## WORK INSTRUCTION:
Repeat each record below exactly as given.

## ENTRIES SHOWN:
- - -

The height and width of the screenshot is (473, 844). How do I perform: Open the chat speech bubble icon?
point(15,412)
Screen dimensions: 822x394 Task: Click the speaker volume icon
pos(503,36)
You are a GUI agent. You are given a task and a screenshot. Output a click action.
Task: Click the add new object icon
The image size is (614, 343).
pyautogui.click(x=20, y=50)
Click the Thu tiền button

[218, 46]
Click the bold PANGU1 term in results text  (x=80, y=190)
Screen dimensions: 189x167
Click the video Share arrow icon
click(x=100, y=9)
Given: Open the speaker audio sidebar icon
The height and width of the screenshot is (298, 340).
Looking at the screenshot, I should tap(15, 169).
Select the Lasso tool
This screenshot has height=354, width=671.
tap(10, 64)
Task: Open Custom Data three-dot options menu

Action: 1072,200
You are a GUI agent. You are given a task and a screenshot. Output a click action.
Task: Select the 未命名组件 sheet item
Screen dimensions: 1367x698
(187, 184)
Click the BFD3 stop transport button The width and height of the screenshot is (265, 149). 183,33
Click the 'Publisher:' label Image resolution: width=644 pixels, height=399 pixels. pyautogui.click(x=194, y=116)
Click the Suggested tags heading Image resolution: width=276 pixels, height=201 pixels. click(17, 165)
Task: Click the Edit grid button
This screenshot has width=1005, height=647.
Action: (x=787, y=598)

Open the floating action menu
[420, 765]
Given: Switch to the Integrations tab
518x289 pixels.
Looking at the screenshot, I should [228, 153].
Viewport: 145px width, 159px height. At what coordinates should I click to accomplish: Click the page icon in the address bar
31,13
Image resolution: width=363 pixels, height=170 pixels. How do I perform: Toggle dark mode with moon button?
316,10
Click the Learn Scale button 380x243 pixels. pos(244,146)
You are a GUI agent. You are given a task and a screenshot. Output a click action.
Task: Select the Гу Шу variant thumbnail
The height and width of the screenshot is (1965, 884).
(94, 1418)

- - -

## SOLUTION:
The height and width of the screenshot is (473, 844). How do I perform: Open the chat speech bubble icon?
point(15,412)
Screen dimensions: 822x394 Task: Click the speaker volume icon
pos(503,36)
You are a GUI agent. You are given a task and a screenshot. Output a click action.
Task: Click the add new object icon
The image size is (614, 343).
pyautogui.click(x=20, y=50)
Click the Thu tiền button

[218, 46]
Click the bold PANGU1 term in results text  (x=80, y=190)
Screen dimensions: 189x167
Click the video Share arrow icon
click(x=100, y=9)
Given: Open the speaker audio sidebar icon
The height and width of the screenshot is (298, 340).
Looking at the screenshot, I should tap(15, 169).
Select the Lasso tool
This screenshot has height=354, width=671.
tap(10, 64)
Task: Open Custom Data three-dot options menu

Action: 1072,200
You are a GUI agent. You are given a task and a screenshot. Output a click action.
Task: Select the 未命名组件 sheet item
Screen dimensions: 1367x698
(187, 184)
Click the BFD3 stop transport button The width and height of the screenshot is (265, 149). 183,33
Click the 'Publisher:' label Image resolution: width=644 pixels, height=399 pixels. pyautogui.click(x=194, y=116)
Click the Suggested tags heading Image resolution: width=276 pixels, height=201 pixels. click(17, 165)
Task: Click the Edit grid button
This screenshot has width=1005, height=647.
Action: (x=787, y=598)

Open the floating action menu
[420, 765]
Given: Switch to the Integrations tab
518x289 pixels.
Looking at the screenshot, I should [228, 153].
Viewport: 145px width, 159px height. At what coordinates should I click to accomplish: Click the page icon in the address bar
31,13
Image resolution: width=363 pixels, height=170 pixels. How do I perform: Toggle dark mode with moon button?
316,10
Click the Learn Scale button 380x243 pixels. pos(244,146)
You are a GUI agent. You are given a task and a screenshot. Output a click action.
Task: Select the Гу Шу variant thumbnail
The height and width of the screenshot is (1965, 884).
(94, 1418)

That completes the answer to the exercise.